* begin Document section *

Full article at:
http://news.yahoo.com/u-firms-paid-more-ceos-taxes-study-040551766.html
WASHINGTON (Reuters) - Twenty-five of the 100 highest paid U.S. CEOs
earned more last year than their companies paid in federal income tax, a
pay study by a Washington think tank said on Wednesday.
At a time when lawmakers are facing tough choices in a quest to slash
the national debt, the Institute for Policy Studies, a left-leaning
group, said it also found many of the companies spent more on lobbying
than they did on taxes.
The senior Democrat on the House of Representatives oversight committee,
Elijah Cummings, called for hearings on executive compensation "to
examine the extent to which the problems in CEO compensation that led to
the economic crisis continue to exist today."
Several companies mentioned in the report took issue with its
methodology and said they paid all taxes owed.
General Electric spokesman Andrew Williams called the study "inaccurate"
and noted it did not include significant income taxes paid in 2010 for
previous years, or state taxes paid. "GE pays what it owes," he wrote in
an e-mail response to questions.

* end Document section *
* begin Data provided *

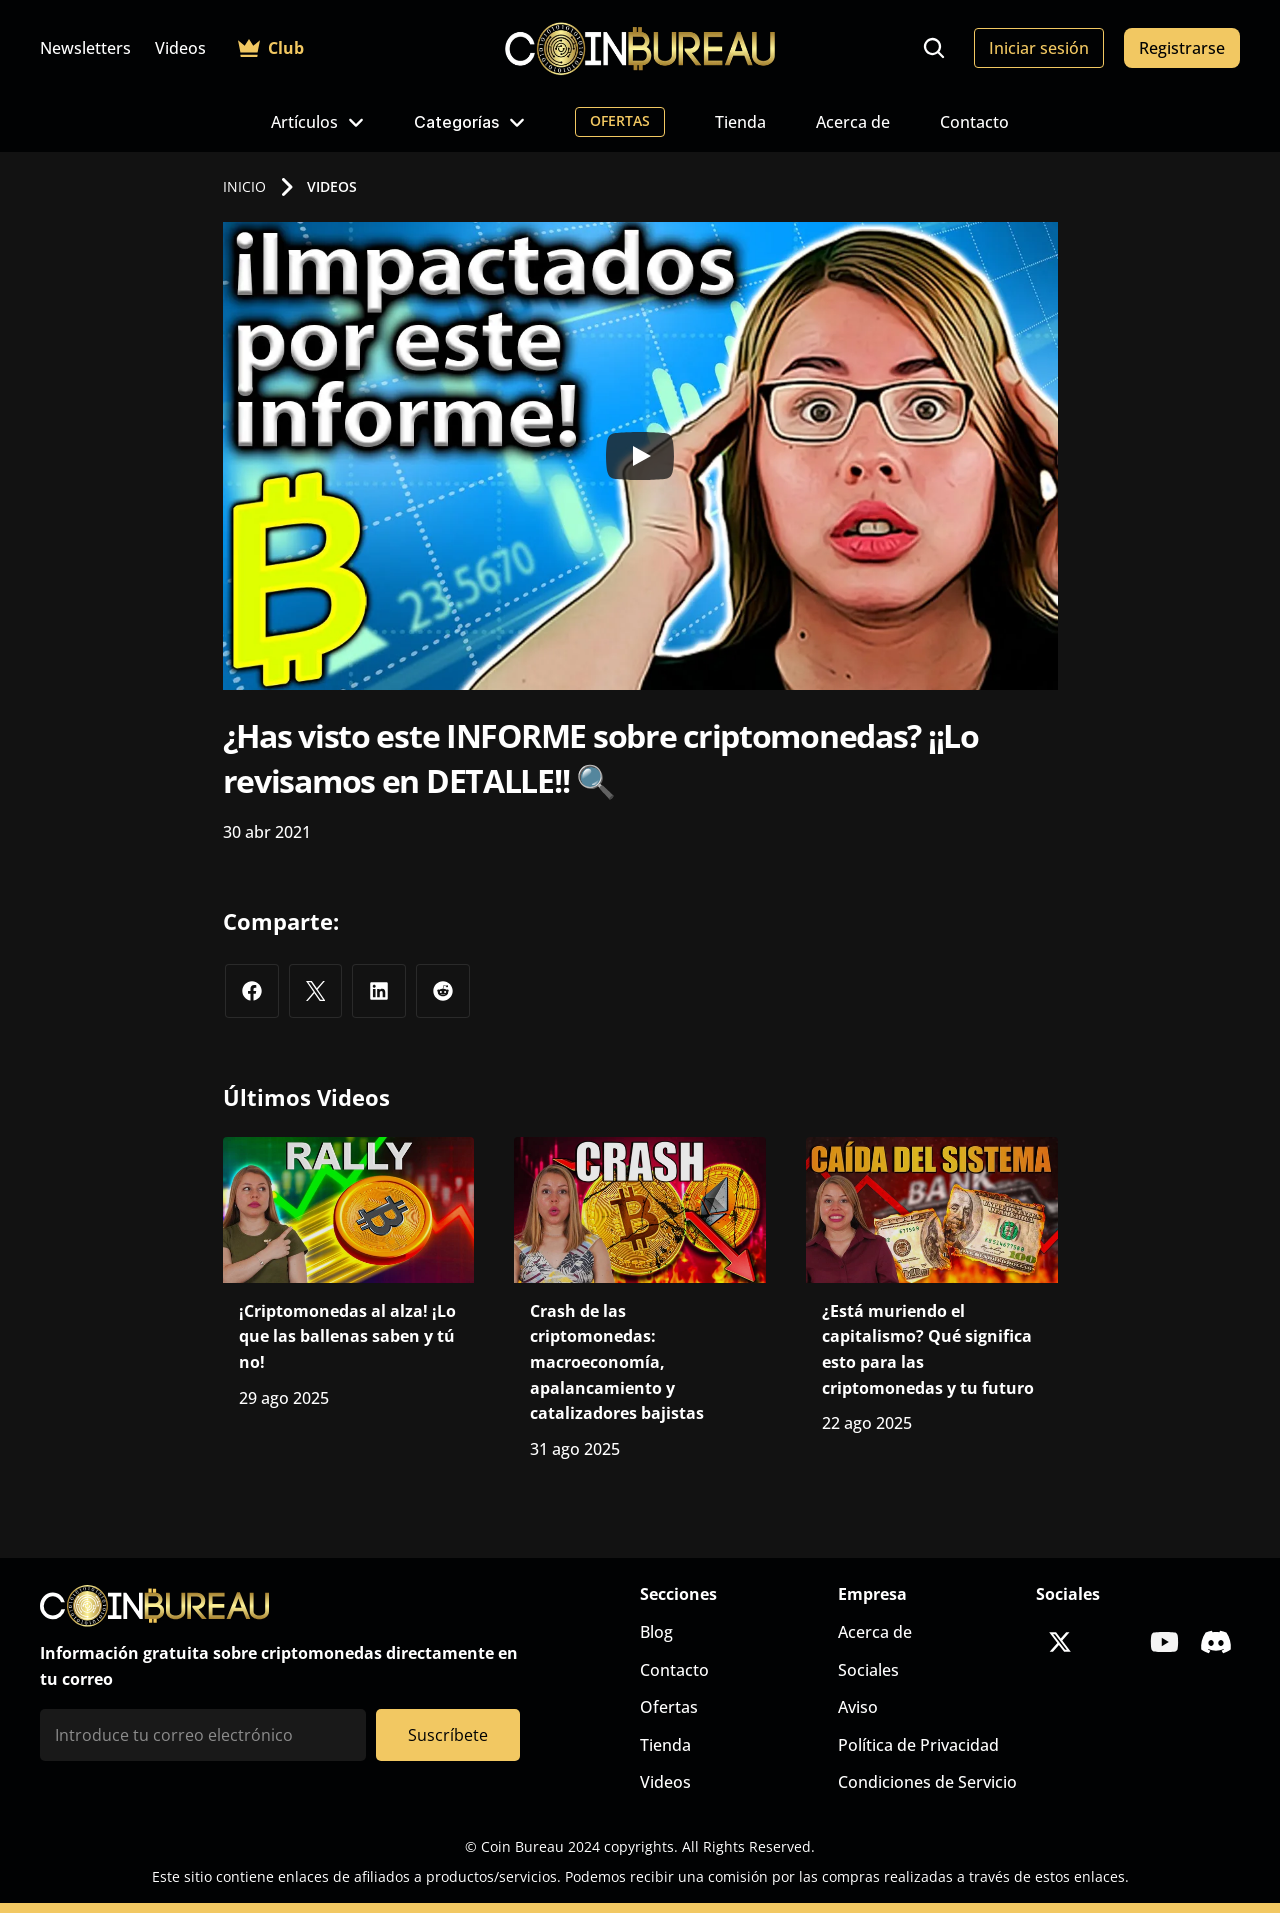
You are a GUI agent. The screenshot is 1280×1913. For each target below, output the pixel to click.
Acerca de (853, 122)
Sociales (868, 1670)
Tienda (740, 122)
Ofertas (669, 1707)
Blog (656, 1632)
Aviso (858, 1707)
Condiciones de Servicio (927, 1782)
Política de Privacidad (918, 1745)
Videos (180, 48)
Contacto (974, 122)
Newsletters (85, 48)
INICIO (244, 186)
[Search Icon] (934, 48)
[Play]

* end Data provided *

Work instructions: Extend the news article on CEO pay and corporate taxes, picking up after its last sentence. These rows were taken from a separate source.

Response:
Boeing spokesman Chaz Bickers said the study is "simply wrong".
Instead of Boeing's reported "U.S. federal current tax expense" of $13
million which the IPS used, he said a better approximation of the
company's taxes paid would be the $360 million it reported as its net
income tax payments, most of which, he says, was federal....
...$16.7 MILLION AVERAGE
Compensation for the 25 CEOs with pay surpassing corporate taxes
averaged $16.7 million, according to the study, compared to a $10.8
million average for S&P 500 CEOs. Among the companies topping the IPS list:
* eBay whose CEO John Donahoe made $12.4 million, but which reported a
$131 million refund on its 2010 current U.S. taxes.
* Boeing, which paid CEO Jim McNerney $13.8 million, sent in $13 million
in federal income taxes, and spent $20.8 million on lobbying and
campaign spending
* General Electric where CEO Jeff Immelt earned $15.2 million in 2010,
while the company got a $3.3 billion federal refund and invested $41.8
million in its own lobbying and political campaigns.
Though the companies come from different industries, their tax breaks
fall into two primary areas.
Two-thirds of the firms studied kept their taxes low by utilizing
offshore subsidiaries in tax havens such as Bermuda, Singapore and
Luxembourg. The remaining companies benefited from accelerated depreciation.
Shareholders have responded favorably when companies in which they
invest keep a tax bill low through legal methods, thereby benefiting
earnings. But Chuck Collins, an IPS senior scholar and co-author of the
report, said that is a mistake.
"I think it's an exposure of weakness in a company if their
profitability is dependent on their accounting department and not on
making better widgets," he said.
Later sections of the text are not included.